> What the task requires: Only the lines from the one containing "戸建て (278, 1483)" through the end of the material are to be echoed, each exactly as it appears.
___ Supplied material
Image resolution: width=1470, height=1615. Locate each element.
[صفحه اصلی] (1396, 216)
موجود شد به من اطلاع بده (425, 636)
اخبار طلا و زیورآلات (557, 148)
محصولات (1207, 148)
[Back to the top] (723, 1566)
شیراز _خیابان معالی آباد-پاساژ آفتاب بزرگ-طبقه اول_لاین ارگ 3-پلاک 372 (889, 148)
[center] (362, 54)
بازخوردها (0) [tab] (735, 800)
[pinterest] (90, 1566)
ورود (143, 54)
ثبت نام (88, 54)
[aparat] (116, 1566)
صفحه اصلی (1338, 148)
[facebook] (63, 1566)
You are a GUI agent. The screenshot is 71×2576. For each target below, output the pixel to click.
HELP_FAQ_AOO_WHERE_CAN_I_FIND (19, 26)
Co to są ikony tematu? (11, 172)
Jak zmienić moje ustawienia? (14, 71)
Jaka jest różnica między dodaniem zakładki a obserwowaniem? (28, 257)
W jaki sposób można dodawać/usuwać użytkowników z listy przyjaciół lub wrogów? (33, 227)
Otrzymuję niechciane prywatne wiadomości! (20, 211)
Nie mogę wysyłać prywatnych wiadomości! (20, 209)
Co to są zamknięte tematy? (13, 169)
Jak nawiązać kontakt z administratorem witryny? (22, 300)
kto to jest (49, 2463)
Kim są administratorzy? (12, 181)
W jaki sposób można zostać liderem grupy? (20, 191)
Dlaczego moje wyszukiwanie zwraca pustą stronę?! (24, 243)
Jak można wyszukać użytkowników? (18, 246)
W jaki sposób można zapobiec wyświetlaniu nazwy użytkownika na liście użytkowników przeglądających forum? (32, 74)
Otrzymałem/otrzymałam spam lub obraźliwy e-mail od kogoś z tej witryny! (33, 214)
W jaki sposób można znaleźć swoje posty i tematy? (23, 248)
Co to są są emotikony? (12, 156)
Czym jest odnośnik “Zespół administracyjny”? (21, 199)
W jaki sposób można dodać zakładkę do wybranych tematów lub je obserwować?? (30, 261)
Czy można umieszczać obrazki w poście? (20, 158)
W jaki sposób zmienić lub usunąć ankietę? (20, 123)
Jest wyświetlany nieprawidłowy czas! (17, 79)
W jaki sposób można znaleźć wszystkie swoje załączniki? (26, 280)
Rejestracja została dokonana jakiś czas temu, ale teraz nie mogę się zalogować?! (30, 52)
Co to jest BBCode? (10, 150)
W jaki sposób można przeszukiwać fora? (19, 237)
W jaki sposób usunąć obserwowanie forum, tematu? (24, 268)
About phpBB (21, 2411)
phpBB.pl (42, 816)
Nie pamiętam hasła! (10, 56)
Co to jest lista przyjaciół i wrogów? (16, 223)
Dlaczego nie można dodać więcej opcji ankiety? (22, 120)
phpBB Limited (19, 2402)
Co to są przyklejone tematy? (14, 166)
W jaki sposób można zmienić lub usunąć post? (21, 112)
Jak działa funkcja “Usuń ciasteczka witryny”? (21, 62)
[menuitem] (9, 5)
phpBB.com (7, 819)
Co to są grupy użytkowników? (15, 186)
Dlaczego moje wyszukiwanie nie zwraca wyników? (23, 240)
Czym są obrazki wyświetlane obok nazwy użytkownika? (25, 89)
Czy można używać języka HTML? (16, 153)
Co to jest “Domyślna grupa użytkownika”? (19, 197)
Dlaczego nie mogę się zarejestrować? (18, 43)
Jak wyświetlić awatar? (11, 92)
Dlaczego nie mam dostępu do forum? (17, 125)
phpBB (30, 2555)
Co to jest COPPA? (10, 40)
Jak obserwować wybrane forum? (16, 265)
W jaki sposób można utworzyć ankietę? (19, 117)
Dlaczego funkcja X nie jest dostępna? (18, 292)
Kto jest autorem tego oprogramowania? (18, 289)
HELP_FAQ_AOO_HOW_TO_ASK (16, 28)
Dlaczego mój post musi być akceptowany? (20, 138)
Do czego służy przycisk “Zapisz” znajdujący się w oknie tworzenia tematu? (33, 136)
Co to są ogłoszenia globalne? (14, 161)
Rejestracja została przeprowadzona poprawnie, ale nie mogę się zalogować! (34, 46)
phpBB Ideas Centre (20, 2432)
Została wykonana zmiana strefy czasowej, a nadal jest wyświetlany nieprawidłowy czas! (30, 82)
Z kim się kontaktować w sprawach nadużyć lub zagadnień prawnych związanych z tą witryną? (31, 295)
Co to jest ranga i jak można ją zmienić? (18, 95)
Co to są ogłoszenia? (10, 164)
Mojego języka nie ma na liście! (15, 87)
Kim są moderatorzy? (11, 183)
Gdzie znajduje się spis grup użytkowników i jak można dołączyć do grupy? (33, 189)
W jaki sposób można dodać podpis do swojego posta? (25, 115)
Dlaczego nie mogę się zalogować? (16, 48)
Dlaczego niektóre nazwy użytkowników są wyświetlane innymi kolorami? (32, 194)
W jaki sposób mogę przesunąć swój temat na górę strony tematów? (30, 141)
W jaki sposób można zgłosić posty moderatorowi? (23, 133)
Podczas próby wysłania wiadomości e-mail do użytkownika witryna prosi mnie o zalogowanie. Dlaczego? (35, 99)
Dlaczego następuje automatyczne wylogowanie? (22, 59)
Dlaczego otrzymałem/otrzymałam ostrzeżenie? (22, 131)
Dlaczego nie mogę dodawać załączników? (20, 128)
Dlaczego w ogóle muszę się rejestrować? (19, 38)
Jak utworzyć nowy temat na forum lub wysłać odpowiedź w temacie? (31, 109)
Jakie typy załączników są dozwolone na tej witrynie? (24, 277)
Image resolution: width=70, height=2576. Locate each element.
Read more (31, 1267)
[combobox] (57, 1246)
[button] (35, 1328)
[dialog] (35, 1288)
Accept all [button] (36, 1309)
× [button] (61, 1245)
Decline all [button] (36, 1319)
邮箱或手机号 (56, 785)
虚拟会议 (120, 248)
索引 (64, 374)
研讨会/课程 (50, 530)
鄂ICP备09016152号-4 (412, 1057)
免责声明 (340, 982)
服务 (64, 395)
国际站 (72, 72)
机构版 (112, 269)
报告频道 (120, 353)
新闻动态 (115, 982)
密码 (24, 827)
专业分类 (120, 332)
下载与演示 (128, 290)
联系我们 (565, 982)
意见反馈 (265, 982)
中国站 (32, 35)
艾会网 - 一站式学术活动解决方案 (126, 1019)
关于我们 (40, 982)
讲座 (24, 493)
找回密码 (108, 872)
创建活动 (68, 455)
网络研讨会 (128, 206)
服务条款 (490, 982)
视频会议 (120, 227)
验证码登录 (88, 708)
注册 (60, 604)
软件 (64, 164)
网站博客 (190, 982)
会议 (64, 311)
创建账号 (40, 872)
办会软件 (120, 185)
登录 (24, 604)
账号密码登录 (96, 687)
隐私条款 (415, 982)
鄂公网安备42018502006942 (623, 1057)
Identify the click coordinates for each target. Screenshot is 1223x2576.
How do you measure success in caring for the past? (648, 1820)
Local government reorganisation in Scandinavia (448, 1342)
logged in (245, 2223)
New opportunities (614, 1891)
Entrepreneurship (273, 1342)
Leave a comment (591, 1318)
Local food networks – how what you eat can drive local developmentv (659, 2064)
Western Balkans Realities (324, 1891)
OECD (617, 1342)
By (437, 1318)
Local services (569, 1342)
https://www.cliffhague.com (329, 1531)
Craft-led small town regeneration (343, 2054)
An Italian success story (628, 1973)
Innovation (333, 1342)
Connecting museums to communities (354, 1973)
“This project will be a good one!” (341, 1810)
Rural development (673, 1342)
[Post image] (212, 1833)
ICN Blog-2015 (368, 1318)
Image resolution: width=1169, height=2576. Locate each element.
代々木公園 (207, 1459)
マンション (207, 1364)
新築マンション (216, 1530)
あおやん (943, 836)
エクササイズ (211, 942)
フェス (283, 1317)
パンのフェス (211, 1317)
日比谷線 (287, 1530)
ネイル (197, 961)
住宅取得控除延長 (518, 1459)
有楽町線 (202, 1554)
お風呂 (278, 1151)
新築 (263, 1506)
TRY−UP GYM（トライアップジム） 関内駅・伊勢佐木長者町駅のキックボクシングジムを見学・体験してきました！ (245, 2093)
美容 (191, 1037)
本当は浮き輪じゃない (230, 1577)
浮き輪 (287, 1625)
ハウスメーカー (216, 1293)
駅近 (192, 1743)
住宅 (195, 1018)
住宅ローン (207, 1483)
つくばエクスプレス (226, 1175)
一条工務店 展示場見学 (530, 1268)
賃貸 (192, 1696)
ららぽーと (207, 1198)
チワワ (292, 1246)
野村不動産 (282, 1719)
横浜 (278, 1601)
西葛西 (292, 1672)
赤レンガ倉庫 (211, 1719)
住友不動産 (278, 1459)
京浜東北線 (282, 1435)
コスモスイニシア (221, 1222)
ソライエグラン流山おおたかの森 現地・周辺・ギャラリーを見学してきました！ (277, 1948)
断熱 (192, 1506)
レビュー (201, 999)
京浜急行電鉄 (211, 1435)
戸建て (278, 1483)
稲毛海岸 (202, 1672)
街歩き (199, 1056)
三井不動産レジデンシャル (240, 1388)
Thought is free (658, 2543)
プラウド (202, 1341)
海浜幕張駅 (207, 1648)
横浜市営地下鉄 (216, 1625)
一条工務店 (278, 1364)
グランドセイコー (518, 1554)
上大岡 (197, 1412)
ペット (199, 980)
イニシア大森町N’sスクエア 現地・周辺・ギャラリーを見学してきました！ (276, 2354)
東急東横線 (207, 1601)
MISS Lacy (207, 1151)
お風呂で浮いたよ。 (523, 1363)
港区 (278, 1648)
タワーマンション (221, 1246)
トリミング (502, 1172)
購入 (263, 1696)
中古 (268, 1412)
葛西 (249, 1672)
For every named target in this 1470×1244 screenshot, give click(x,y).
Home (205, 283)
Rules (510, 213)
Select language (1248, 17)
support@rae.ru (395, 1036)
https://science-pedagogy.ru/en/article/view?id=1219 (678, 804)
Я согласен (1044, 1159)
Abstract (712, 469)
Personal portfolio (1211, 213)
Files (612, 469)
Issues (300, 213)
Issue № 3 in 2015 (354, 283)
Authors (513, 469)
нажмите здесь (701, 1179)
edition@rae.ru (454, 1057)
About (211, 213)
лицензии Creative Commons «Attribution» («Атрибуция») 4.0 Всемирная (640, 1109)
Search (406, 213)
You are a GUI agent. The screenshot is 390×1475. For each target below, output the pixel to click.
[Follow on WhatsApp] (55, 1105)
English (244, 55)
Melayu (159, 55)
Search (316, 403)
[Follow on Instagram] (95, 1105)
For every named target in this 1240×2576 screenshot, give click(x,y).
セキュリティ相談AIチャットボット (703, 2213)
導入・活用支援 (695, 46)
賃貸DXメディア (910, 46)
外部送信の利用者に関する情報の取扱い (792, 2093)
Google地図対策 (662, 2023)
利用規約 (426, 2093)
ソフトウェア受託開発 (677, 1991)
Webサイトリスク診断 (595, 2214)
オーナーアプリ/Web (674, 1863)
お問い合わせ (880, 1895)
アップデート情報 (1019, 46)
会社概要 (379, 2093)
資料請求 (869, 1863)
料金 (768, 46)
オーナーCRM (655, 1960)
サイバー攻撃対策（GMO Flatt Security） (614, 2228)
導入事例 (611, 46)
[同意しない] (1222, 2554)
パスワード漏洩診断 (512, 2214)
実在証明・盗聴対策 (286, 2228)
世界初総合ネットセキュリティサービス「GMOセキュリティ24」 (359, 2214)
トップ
______
> Written response:
戸建て (278, 1483)
稲毛海岸 (202, 1672)
街歩き (199, 1056)
三井不動産レジデンシャル (240, 1388)
Thought is free (658, 2543)
プラウド (202, 1341)
海浜幕張駅 (207, 1648)
横浜市営地下鉄 (216, 1625)
一条工務店 (278, 1364)
グランドセイコー (518, 1554)
上大岡 (197, 1412)
ペット (199, 980)
イニシア大森町N’sスクエア 現地・周辺・ギャラリーを見学してきました！ (276, 2354)
東急東横線 (207, 1601)
MISS Lacy (207, 1151)
お風呂で浮いたよ。 (523, 1363)
港区 (278, 1648)
タワーマンション (221, 1246)
トリミング (502, 1172)
購入 (263, 1696)
中古 (268, 1412)
葛西 (249, 1672)
For every named target in this 1470×1244 screenshot, give click(x,y).
Home (205, 283)
Rules (510, 213)
Select language (1248, 17)
support@rae.ru (395, 1036)
https://science-pedagogy.ru/en/article/view?id=1219 (678, 804)
Я согласен (1044, 1159)
Abstract (712, 469)
Personal portfolio (1211, 213)
Files (612, 469)
Issues (300, 213)
Issue № 3 in 2015 (354, 283)
Authors (513, 469)
нажмите здесь (701, 1179)
edition@rae.ru (454, 1057)
About (211, 213)
лицензии Creative Commons «Attribution» («Атрибуция») 4.0 Всемирная (640, 1109)
Search (406, 213)
You are a GUI agent. The screenshot is 390×1475. For each target below, output the pixel to click.
[Follow on WhatsApp] (55, 1105)
English (244, 55)
Melayu (159, 55)
Search (316, 403)
[Follow on Instagram] (95, 1105)
For every named target in this 1240×2576 screenshot, give click(x,y).
セキュリティ相談AIチャットボット (703, 2213)
導入・活用支援 (695, 46)
賃貸DXメディア (910, 46)
外部送信の利用者に関する情報の取扱い (792, 2093)
Google地図対策 (662, 2023)
利用規約 (426, 2093)
ソフトウェア受託開発 (677, 1991)
Webサイトリスク診断 (595, 2214)
オーナーアプリ/Web (674, 1863)
お問い合わせ (880, 1895)
アップデート情報 (1019, 46)
会社概要 (379, 2093)
資料請求 (869, 1863)
料金 (768, 46)
オーナーCRM (655, 1960)
サイバー攻撃対策（GMO Flatt Security） (614, 2228)
導入事例 (611, 46)
[同意しない] (1222, 2554)
パスワード漏洩診断 (512, 2214)
実在証明・盗聴対策 (286, 2228)
世界初総合ネットセキュリティサービス「GMOセキュリティ24」 (359, 2214)
トップ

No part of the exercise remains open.